Stephen King is charging students $1 to make a film adaptation of his short story Stationary Bike. In addition to paying the $1 for the non-exclusive rights to the story, students at the Blaenau Gwent Film Academy in Wales, U.K. have to send King a copy of their movie on DVD so that he can watch it. While many film students looking to get into the world of horror think that getting the rights to a Stephen King story would be a lot more expensive, the author has been helping film students for decades with his own program.
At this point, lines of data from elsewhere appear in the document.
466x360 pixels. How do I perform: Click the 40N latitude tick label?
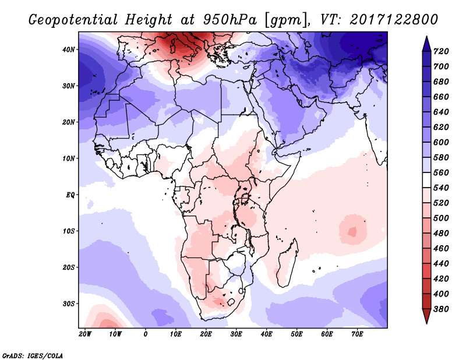69,50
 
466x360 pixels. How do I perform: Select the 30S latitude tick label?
69,303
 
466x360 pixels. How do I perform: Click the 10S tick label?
69,231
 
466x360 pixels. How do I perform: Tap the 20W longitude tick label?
85,334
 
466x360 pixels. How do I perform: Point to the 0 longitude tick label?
146,334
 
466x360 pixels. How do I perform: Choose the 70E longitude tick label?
357,334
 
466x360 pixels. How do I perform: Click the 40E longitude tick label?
266,334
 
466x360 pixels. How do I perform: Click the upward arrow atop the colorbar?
426,42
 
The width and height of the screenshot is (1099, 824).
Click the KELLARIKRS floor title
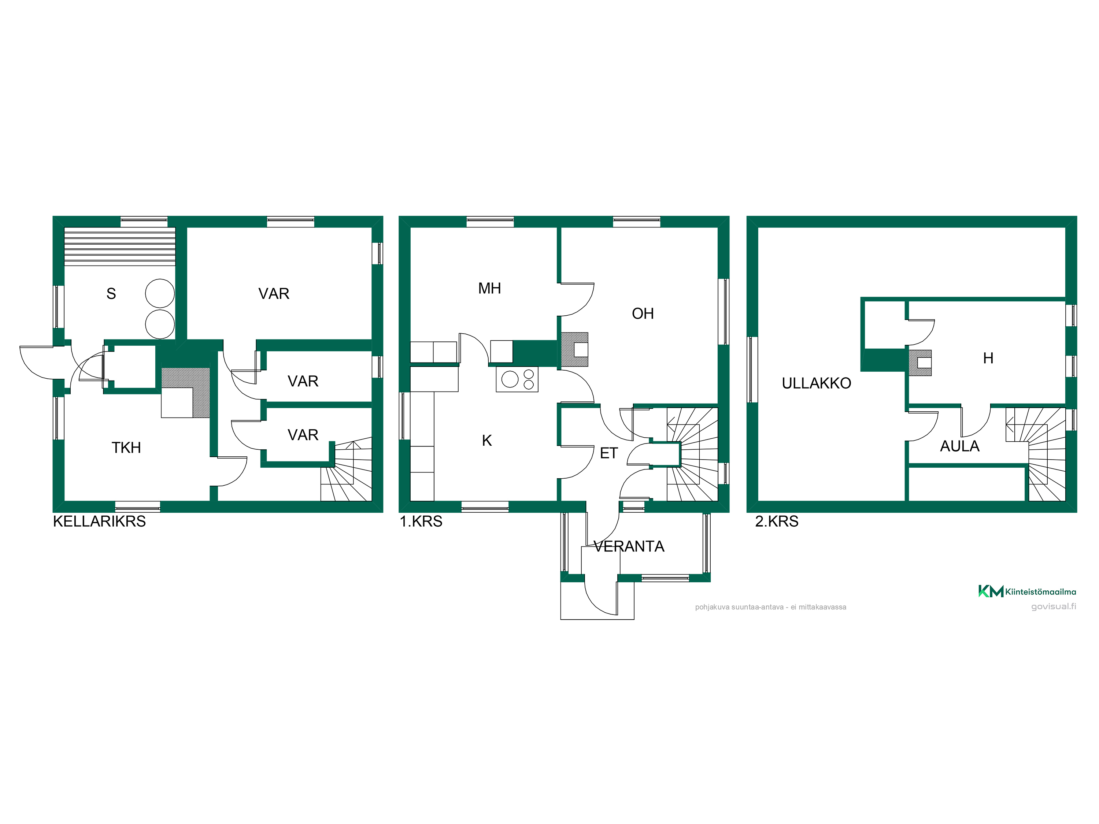pos(99,522)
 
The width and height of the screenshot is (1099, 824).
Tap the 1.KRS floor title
pos(421,522)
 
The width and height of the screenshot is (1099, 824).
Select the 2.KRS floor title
pos(777,522)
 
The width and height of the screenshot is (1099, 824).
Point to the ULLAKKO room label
pos(816,383)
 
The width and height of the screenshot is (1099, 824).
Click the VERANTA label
pos(629,546)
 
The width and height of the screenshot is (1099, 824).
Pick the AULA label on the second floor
pos(959,446)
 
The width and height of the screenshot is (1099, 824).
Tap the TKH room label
pos(126,448)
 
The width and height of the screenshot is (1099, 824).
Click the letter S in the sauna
pos(111,294)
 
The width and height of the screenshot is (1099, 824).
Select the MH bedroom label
pos(489,288)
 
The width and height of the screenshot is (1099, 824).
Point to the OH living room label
pos(643,313)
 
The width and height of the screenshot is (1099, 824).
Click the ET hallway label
pos(608,453)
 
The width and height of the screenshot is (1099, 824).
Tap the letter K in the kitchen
pos(487,441)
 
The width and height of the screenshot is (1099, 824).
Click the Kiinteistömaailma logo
pos(1027,591)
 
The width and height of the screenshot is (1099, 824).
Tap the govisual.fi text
pos(1053,606)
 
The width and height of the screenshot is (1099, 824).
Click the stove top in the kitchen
pos(517,379)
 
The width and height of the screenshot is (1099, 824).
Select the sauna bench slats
pos(120,246)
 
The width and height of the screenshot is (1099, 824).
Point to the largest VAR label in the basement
pos(274,294)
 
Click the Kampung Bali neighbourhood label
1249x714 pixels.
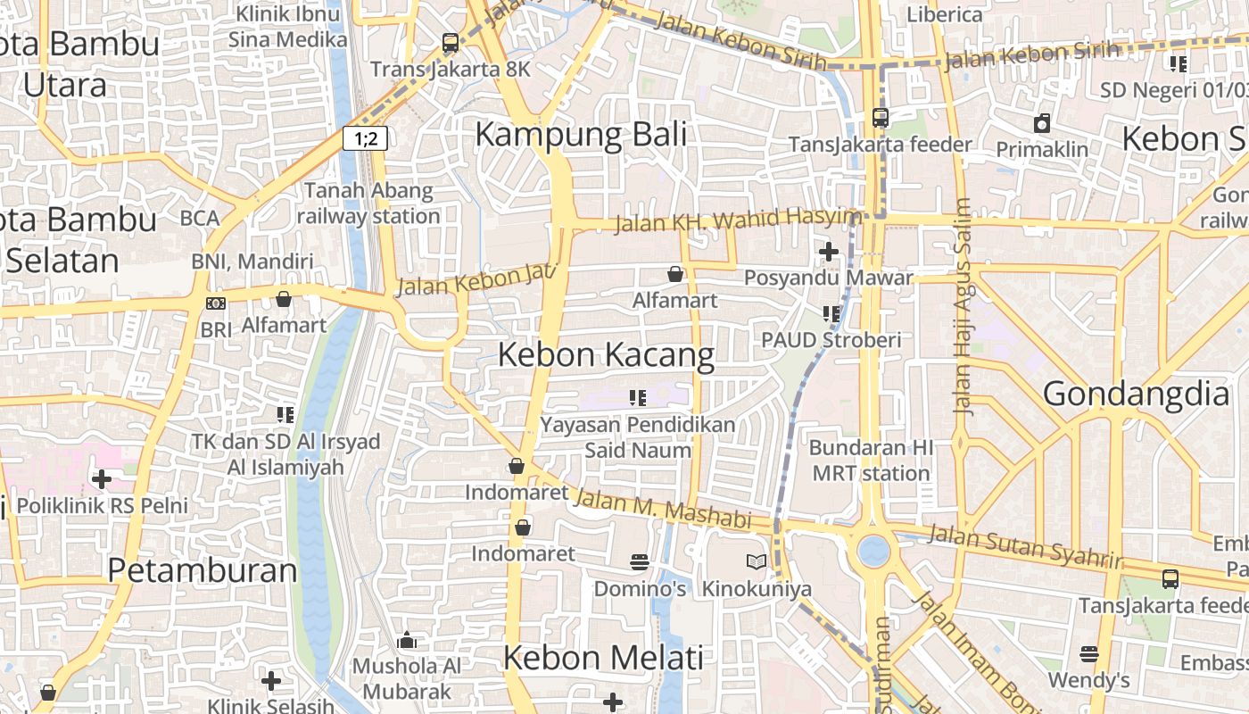pyautogui.click(x=581, y=135)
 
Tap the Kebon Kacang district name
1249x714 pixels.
pyautogui.click(x=606, y=354)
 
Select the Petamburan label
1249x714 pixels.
pyautogui.click(x=202, y=570)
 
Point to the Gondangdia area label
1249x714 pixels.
pyautogui.click(x=1135, y=394)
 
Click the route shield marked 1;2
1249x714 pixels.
pyautogui.click(x=365, y=138)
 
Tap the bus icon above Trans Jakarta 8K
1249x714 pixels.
pyautogui.click(x=451, y=42)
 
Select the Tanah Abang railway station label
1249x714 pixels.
pyautogui.click(x=368, y=203)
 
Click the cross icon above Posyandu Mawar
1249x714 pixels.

There's a portion of Stephen King's website that is devoted to what he calls "Dollar Babies." The 30 stories are not under contract to any film studios, and the author lets students have a crack at adapting them into films. King has been doing this since the late 1970s in order to help out students and schools. King still has the rights, but allows upcoming directors to make a non-commercial adaptation.
The Blaenau Gwent Film Academy was aware of Stephen King's Dollar Babies program and sent an email to his secretary about obtaining Stationary Bike, which is from the author's Just After Sunset collection. Tutor Kevin Phillips says that they heard back from King's secretary within 24 hours and were soon filling out the paperwork and sending off $1 to make the short film. The contract that they had to sign was also signed by King, who authorized the school to make the project. 16-year old Alfie Evans and 14-year old Cerys Cliff are currently hard at work on their adaptation.
Stephen King's Dollar Babies was pretty much a secret to most fans, even though the author set up the deal in 1977. It wasn't until 1986 that fans started to learn that there were a bunch of King's stories that had been adapted by film students over the years, ranging in quality. In 1986, then 20-year film student Frank Darabont's Dollar Babies adaptation of The Woman in the Room was released on VHS by Granite Entertainment Group Interglobal Home Video as part of the Stephen King's Night Shift Collection. Darabont later went on to direct Stephen King's The Mist, The Shawshank Redemption, and The Green Mile, which are some of King's best-known film adaptations.
The Dollar Babies program has definitely helped film students achieve their goals, while boosting confidence over the years, and even gone on to help the author in the process. After Alfie Evans and Cerys Cliff finish their film, they will send it to Stephen King and then it will be submitted to film festivals. The fact that King has been doing the Dollar Babies program for over 40 years now is pretty amazing in itself, never mind that it spawned an Academy Award winning director in the process. This story was first reported by Mashable and film students looking for the Dollar Babies can head over to Stephen King's official site.